_Questions to answer_.
[a] Reproduce everything in the licorice passage from "For a while" down to "known to do so).", word for word.
[b] According to the licorice passage, what is the active ingredient of real licorice capable of doing?

_Extracted text_.
- Opening Delimiter -

For a while some of the people at my dayjob had an informal “candy club” on Friday, and I quickly learned that no candy (and precious few foodstuffs of any sort) evokes more passionate reactions than licorice. There are people out there who haaaaaate licorice. They just hate it! They hate licorice like it personally wronged them. Possibly it did. Although I am actually a partisan of licorice in small amounts, real licorice (as opposed to anise candy or those plastic/strawberry whip things) is uncanny stuff and the active ingredient is perfectly capable of killing people (and has been known to do so).

- Closing Delimiter -

_Material provided_.
- Opening Delimiter -

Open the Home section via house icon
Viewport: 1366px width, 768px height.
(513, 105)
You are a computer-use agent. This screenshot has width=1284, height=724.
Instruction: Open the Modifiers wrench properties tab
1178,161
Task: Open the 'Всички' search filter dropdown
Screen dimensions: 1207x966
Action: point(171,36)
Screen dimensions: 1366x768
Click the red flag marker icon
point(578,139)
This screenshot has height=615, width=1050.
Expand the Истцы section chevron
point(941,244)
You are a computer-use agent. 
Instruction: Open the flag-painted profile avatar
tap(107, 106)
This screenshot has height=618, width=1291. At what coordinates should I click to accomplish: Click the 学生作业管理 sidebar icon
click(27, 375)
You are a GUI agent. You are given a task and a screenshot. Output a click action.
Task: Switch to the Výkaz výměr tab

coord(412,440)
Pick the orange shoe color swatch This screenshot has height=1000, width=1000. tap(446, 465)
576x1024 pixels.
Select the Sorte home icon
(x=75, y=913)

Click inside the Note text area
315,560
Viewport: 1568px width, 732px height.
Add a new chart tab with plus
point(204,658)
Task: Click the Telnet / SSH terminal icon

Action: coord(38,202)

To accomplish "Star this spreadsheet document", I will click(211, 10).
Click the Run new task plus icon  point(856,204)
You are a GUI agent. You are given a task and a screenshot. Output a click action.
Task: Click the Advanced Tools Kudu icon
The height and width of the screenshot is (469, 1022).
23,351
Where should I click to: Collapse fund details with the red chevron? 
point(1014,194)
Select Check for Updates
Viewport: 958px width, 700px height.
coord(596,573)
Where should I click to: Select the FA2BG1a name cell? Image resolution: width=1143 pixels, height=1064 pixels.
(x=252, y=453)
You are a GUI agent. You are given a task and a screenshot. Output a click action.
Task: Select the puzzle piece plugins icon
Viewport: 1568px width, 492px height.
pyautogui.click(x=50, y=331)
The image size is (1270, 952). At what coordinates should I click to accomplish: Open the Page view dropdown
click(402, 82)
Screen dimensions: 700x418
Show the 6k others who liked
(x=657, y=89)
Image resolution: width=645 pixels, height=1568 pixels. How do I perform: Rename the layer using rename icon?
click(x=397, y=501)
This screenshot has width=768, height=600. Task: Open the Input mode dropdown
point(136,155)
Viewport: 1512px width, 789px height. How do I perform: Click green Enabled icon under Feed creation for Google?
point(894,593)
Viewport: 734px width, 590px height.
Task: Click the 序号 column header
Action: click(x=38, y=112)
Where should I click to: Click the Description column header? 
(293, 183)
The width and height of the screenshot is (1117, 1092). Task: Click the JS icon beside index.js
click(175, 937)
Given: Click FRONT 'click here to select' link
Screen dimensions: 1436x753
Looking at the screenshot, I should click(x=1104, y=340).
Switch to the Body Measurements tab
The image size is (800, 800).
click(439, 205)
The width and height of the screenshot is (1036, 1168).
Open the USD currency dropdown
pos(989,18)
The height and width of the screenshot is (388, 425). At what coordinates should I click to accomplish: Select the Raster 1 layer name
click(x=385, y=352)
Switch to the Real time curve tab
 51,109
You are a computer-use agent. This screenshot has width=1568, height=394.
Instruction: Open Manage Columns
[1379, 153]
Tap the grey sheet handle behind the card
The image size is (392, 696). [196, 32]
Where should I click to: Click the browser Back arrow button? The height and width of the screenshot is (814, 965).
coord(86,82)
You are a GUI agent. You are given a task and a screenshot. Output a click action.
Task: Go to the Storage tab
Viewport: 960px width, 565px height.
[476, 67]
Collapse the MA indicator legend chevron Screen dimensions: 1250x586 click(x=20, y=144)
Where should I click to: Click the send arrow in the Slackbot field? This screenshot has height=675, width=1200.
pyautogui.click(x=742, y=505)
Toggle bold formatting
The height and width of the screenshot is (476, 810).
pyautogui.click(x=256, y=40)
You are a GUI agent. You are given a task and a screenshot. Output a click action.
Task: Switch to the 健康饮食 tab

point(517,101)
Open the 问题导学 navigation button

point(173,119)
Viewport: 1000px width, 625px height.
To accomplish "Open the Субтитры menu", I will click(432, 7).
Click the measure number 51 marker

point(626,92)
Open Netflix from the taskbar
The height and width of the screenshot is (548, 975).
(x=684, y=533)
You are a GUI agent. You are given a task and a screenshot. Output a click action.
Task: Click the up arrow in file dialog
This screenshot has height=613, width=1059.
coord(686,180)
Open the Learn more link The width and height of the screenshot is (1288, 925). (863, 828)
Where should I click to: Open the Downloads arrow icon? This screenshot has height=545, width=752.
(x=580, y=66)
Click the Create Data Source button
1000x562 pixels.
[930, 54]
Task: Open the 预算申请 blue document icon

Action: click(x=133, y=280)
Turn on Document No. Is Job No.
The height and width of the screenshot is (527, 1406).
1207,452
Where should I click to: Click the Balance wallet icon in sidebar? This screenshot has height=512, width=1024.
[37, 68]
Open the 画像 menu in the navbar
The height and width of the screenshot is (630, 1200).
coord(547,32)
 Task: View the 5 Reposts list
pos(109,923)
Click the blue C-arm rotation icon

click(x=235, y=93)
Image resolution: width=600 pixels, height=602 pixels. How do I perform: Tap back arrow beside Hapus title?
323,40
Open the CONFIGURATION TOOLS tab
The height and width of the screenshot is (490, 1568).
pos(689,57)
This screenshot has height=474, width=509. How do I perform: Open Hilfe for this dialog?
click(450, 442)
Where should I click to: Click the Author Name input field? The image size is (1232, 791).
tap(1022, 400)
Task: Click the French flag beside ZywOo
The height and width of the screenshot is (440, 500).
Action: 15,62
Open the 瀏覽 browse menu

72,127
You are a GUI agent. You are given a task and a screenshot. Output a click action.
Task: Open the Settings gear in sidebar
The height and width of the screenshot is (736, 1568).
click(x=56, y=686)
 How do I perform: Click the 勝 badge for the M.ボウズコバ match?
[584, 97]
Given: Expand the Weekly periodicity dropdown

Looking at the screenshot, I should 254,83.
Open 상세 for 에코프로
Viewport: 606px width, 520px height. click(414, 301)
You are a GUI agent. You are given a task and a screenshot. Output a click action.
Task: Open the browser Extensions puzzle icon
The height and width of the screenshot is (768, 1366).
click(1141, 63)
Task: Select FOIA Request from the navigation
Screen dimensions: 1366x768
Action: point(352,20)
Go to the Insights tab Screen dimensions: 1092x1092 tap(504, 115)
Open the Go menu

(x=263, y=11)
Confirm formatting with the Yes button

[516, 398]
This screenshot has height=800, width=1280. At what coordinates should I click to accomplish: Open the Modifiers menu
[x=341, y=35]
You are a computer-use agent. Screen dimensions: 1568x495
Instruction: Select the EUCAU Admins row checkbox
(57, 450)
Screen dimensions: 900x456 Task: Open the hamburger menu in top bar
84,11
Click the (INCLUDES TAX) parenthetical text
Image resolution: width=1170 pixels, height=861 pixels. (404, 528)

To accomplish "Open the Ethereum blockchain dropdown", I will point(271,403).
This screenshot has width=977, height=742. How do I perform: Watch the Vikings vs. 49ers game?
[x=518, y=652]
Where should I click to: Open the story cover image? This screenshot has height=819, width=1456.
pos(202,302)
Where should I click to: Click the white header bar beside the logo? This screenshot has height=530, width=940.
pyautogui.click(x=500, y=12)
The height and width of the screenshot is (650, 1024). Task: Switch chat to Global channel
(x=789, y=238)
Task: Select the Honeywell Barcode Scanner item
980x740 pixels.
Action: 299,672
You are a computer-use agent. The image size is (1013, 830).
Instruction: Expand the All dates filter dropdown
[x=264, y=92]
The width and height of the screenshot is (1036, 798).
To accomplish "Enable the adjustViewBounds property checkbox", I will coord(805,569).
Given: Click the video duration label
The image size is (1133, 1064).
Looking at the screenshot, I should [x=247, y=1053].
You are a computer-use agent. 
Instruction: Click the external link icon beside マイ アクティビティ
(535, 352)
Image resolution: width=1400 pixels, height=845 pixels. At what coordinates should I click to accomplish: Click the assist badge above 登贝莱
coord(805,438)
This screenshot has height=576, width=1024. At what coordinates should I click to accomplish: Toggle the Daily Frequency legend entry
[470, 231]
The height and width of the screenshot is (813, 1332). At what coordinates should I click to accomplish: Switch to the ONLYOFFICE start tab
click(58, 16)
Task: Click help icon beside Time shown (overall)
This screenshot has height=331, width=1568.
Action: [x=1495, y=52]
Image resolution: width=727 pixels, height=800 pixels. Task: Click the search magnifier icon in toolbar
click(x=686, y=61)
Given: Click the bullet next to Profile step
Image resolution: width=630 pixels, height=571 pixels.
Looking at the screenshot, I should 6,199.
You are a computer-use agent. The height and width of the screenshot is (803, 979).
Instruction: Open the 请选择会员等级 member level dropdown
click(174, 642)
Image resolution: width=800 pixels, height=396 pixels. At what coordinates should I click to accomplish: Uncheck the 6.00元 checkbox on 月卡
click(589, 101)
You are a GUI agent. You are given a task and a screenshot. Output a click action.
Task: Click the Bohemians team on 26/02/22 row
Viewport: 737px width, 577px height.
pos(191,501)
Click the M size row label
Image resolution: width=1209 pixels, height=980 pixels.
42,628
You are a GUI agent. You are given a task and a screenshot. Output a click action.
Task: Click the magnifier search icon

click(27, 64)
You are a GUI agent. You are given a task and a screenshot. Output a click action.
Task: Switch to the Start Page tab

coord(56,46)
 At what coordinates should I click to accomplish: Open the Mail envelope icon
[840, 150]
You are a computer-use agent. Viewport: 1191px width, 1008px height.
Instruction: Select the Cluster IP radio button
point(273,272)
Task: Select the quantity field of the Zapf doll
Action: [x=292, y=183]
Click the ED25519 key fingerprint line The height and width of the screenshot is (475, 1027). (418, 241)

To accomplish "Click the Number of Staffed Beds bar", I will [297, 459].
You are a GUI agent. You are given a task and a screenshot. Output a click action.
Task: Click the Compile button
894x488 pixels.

- Closing Delimiter -

_Results_.
[a]
For a while some of the people at my dayjob had an informal “candy club” on Friday, and I quickly learned that no candy (and precious few foodstuffs of any sort) evokes more passionate reactions than licorice. There are people out there who haaaaaate licorice. They just hate it! They hate licorice like it personally wronged them. Possibly it did. Although I am actually a partisan of licorice in small amounts, real licorice (as opposed to anise candy or those plastic/strawberry whip things) is uncanny stuff and the active ingredient is perfectly capable of killing people (and has been known to do so).

[b] It is perfectly capable of killing people.